EXERCISE – Where in the data below does the word "computer" appear? Copy every line that has it.

[Saved entries]
◆ ◆ ◆ ◆ ◆
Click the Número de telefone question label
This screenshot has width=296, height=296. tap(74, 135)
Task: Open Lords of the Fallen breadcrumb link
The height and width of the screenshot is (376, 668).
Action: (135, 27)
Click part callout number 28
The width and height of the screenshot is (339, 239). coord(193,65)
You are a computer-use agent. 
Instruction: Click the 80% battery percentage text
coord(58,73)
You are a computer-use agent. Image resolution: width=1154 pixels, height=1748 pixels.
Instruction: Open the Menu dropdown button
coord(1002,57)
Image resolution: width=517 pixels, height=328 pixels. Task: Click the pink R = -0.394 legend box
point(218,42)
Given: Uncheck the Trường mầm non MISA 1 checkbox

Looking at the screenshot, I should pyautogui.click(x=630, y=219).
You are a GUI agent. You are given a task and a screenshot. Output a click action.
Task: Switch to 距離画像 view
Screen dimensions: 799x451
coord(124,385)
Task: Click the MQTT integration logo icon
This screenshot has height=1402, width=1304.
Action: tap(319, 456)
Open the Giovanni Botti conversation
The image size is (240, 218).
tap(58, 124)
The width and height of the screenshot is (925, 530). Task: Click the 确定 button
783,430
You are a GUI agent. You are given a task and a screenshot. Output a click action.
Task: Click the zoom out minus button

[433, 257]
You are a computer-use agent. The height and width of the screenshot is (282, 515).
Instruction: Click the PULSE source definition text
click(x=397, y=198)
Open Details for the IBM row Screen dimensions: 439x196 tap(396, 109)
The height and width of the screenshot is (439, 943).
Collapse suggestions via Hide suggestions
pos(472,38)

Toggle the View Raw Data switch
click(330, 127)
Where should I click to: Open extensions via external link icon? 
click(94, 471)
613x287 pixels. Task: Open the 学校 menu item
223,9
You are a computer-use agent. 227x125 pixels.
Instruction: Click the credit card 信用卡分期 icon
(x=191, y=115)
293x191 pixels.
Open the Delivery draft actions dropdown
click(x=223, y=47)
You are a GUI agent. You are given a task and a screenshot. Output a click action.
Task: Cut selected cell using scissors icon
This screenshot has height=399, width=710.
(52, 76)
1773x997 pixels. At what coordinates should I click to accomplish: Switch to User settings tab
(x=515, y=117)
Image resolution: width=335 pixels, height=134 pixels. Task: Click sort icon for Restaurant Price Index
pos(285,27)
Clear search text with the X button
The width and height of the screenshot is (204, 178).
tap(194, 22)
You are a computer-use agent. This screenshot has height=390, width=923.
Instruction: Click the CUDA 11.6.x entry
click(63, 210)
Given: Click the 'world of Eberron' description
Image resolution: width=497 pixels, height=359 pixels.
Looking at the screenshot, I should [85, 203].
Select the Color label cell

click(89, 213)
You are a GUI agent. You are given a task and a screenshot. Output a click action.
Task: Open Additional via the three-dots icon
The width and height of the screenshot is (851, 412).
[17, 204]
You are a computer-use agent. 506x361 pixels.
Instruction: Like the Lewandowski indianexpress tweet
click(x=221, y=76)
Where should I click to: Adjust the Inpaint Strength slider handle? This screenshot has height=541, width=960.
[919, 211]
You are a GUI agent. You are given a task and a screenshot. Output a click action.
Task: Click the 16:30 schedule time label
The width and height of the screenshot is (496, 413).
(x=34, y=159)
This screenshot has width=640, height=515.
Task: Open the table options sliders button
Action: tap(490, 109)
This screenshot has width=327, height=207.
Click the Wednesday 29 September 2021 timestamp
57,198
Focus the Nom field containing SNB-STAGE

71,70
◆ ◆ ◆ ◆ ◆
REPLY TO THE EXERCISE –
You are a computer-use agent. 
You are a computer-use agent. Image resolution: width=1154 pixels, height=1748 pixels.
You are a computer-use agent. The height and width of the screenshot is (282, 515).
You are a computer-use agent. 227x125 pixels.
You are a computer-use agent. This screenshot has height=390, width=923.
You are a computer-use agent. 506x361 pixels.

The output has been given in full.